Linux Obkio Agent Installation Guide
- How to install the Obkio Monitoring Agent on Linux
- Which Linux Distribution and OS Architectures are supported
What you are going to learn:
The Linux Software Agents are agents installed on Linux Virtual Machines (VM). They differ from Public, Virtual Appliance and Hardware agents because the user must maintain the OS and its security.
The minimum requirements for the Linux Software Agent are:
- CPU: 2 vCPU
- Memory: 4 GB
- Disk: 20 GB
The Linux Software Agent is supported on the following Linux Distribution:
- CentOS (7 & 8)
- Debian (10 & 11)
- Fedora (36 to 38)
- Ubuntu (LTS versions from 14.04 to 22.04)
As soon as a distribution is no longer supported by its distributor, it will no longer be supported by Obkio. This doesn't mean that the agent will no longer work, only that is might stop working and a fix might not be possible.
The supported CPU architecture for the Linux Monitoring Agent are:
- aarch64 (unsupported for Fedora & CentOS 7)
- armv7
- armv8
- x86_64 (amd64)
To install the monitoring agent on your virtual machines, in the Obkio App, go to the Agents page and then click the + button at the top right then Create new agent
. The first step is to select the Software agent type. Then, you can enter the settings for the agent. Learn more on each setting at Agent Settings. Next step is to install the agent.
The Software Agent requires root
privilege on the VM. This is required to access some Linux Kernel network timestamps used to get accurate measurements. Since it runs as root, it is recommended to use a dedicated VM for the Linux Software Agent.
If the current user is not root
, make sure to create a real root shell using the sudo su -
command. The -
at the end is important to make sure a new shell is created and the PATH
environment variable is set to include /sbin/
and /usr/sbin/
directories.
Before the installation, a new agent must be created in the App. Learn more at Agent Creation.
At the end of the Software Agent creation, a screen will appear with a curl
command that needs to be run to install the agent. The command will look like this but with a different AGENT_ID
:
curl -sSL https://install.obkio.com | AGENT_ID=123456789 bash
Once installed, the agent will be updated automatically but it's the user's responsibility to maintain the OS secure and up-to-date.
As for the other Agent Types, to allow incoming connections from other agents, the default ports 23999/TCP
and 23999/UDP
must be open. Learn more at Network Monitoring Sessions.
As for all other agent types, some firewall configurations might be required if outbound connections are filtered. Refer to the article Firewall Configurations for more details.
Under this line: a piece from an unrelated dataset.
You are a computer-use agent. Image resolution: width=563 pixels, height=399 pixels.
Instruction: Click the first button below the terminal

The Software Agent is installed by default in /opt/obkio
. In that directory, there is a file named uninstall.sh
. By running this script as root, it will completely uninstall the Linux Software Agent, including the cron job that is used to update the Software Agent.
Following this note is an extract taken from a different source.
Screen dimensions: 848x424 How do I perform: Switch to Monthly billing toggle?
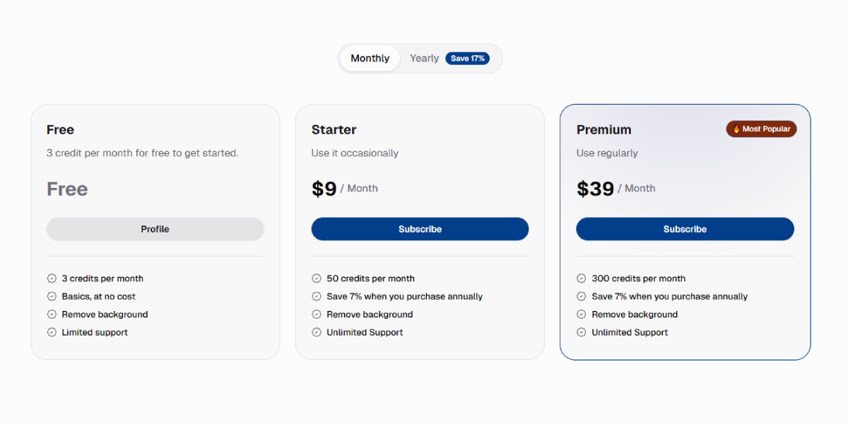click(x=370, y=59)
sudo /opt/obkio/uninstall.sh
The Agent is designed to use Kernel-based timestamps to measure the Network Performance metrics (latency, jitter and packet loss). With that design, the timestamps are read directly from the network adapters to increase the precision of the measurements.
On Linux OS, the tc
command is often used to simulate network degradation such as increased latency, jitter or packet loss. This technique does not work on the Agent measurements because the command affects packets before they leave the physical network adapter. Since the packets are dropped or buffered before the agent records the timestamps, it has no effect on the measurements.
This is why the Linux tc
command has no effect on the measurements that the Agent reports.